INSTRUCTIONS TO FOLLOW: Please pick out every line in the records below that contains the string "image", and copy each of those lines.

DATA SHOWN:
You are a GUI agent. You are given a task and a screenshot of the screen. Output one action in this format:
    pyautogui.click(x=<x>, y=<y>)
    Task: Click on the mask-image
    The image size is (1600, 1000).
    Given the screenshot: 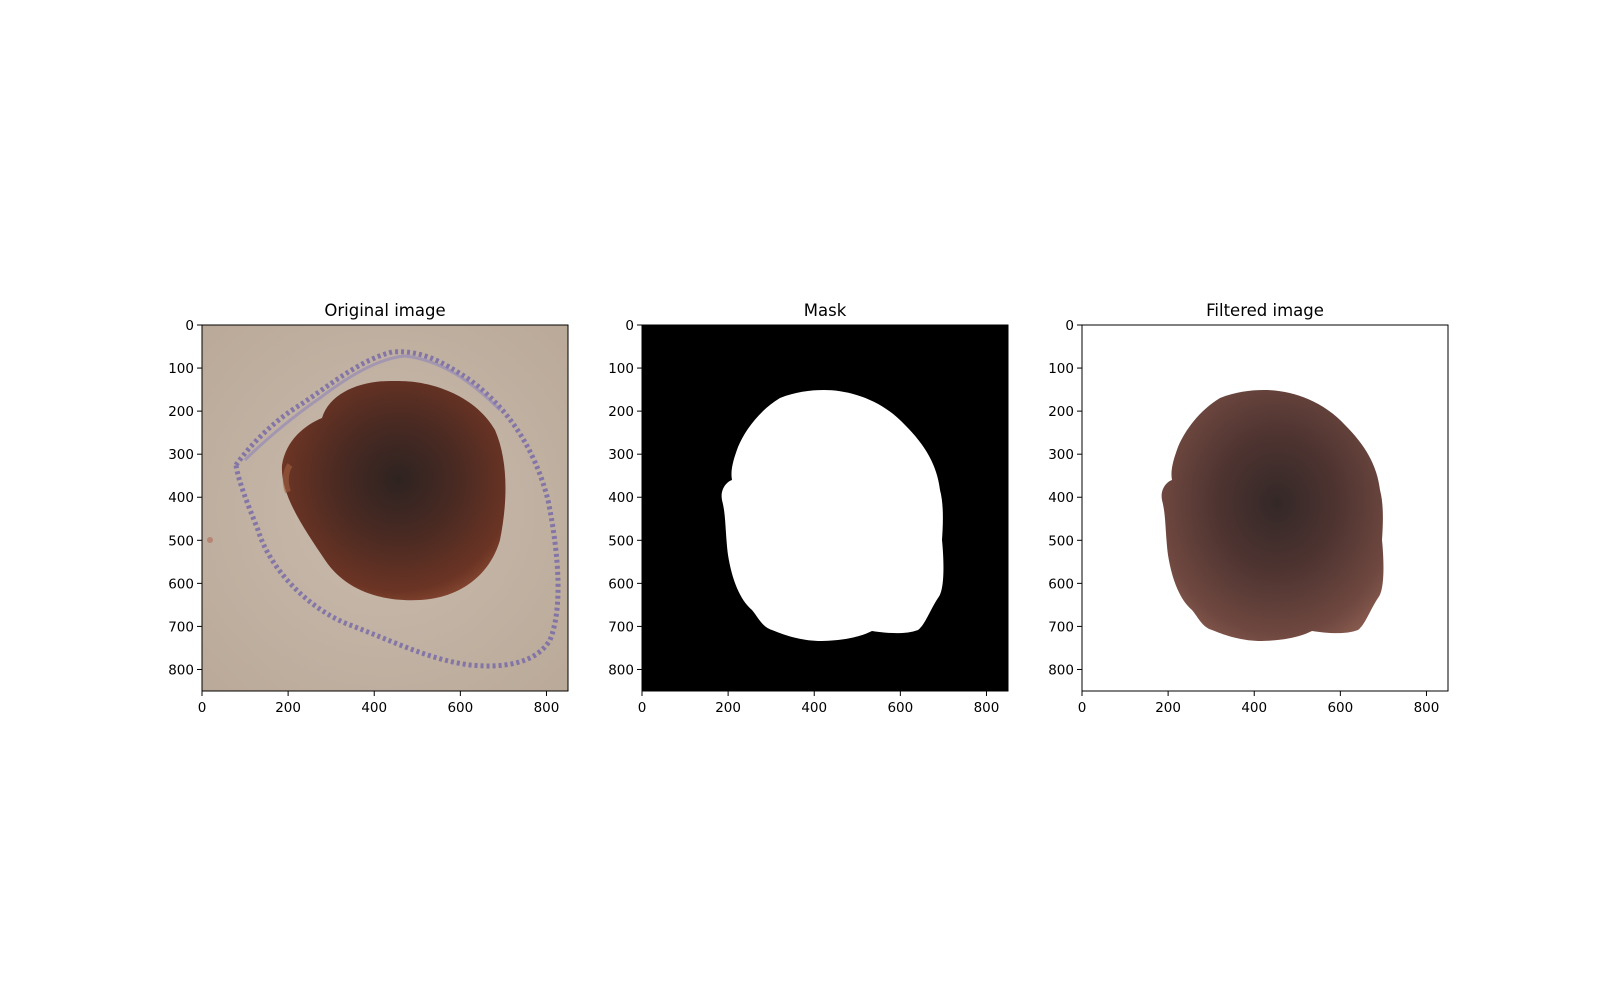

TASK ANSWER:
    Task: Click on the mask-image
    The image size is (1600, 1000).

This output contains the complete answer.